To comply with GDPR, organizations will have to review their approach to data and privacy management to evaluate how they control data as part of their business continuity (BC), IT disaster recovery (ITDR), crisis management and resilience planning systems and processes. Because GDPR rules are applicable to backup and DR systems and practices as well as production systems, these key requirements include:
- the ongoing confidentiality, integrity, availability and resilience of processing systems and services
- the ability to restore the availability and access to personal data in a timely manner in the event of a physical or technical incident
- a process for regularly testing, assessing and evaluating the effectiveness of technical and organizational measures for ensuring the security of the processing.
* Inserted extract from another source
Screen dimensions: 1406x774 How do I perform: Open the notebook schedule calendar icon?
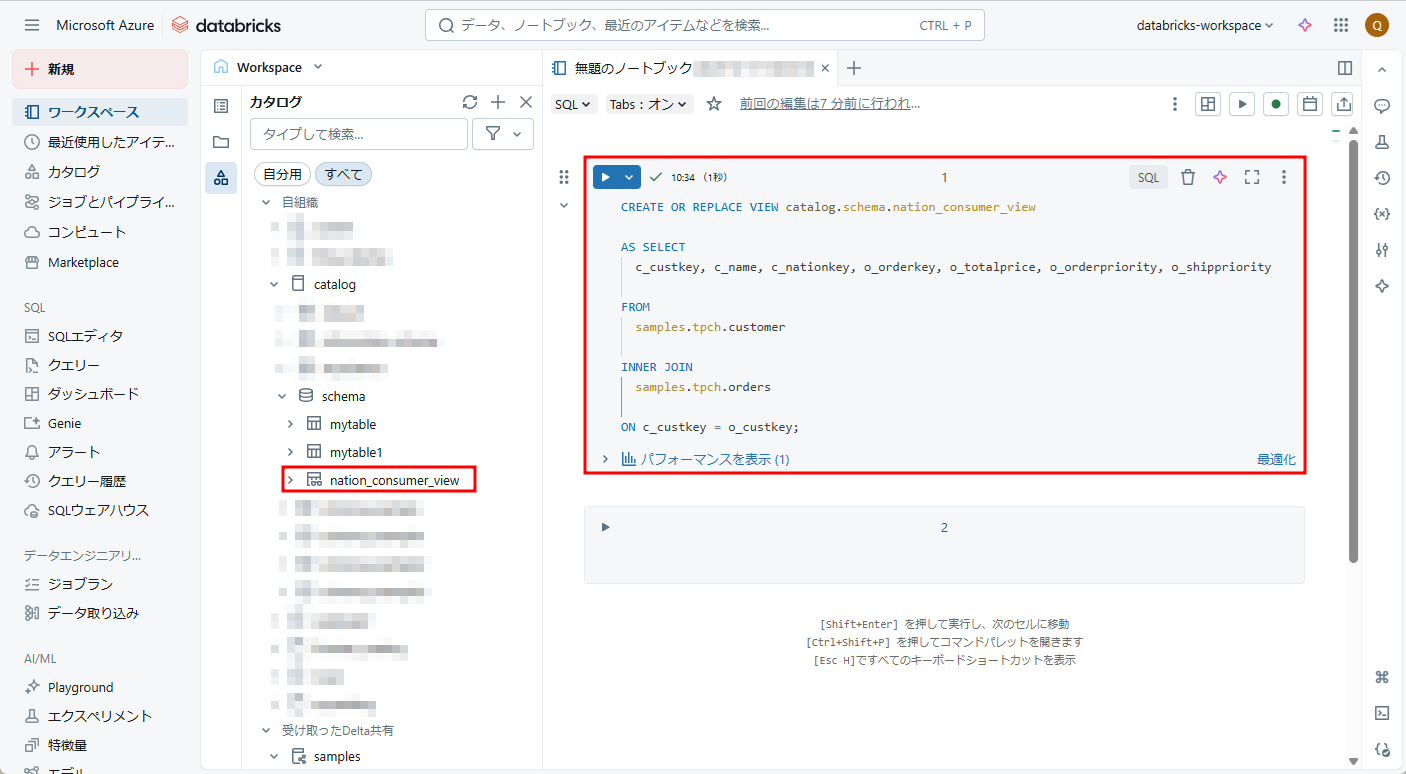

Recovery planning has long been subject to Data Protection legislation, but the wider remit within GDPR is something organizations will need to look at to ensure they can comply with the new rules. The following are a few areas and examples:
- Data privacy has often been the responsibility of the Compliance or Legal group, however, where a Data Protection Officer (DPO) is appointed, there must be proper alignment between the DPO and BC/DR programs to ensure they look at GDPR compliance holistically and coordinate their efforts accordingly
- Recovery Time Objective (RTO) and Recovery Point Objective (RPO) take on greater importance and have to very closely align internally (between business process and IT system recovery)
- If your DR provider is non-compliant with GDPR it could render you non-compliant, so RTO and RPO between your organization and the DR provider also have to be aligned. Questions need to include: where is the customer data held? Will customer data be accessible and available according to RTOs? Does your DR provider perform regular testing and evaluation to ensure they can achieve the RTOs and RPOs?
- Breaches that are deemed to be high risk have to be reported by a data controller within 72 hours of becoming aware of such breach and may also require crisis management response. Therefore, IT risk and security processes must align with crisis response and management.
In summary, the disparate parts of the organization that manage data privacy management and business resiliency, internally and externally, must better coordinate their efforts to enable compliance with GDPR.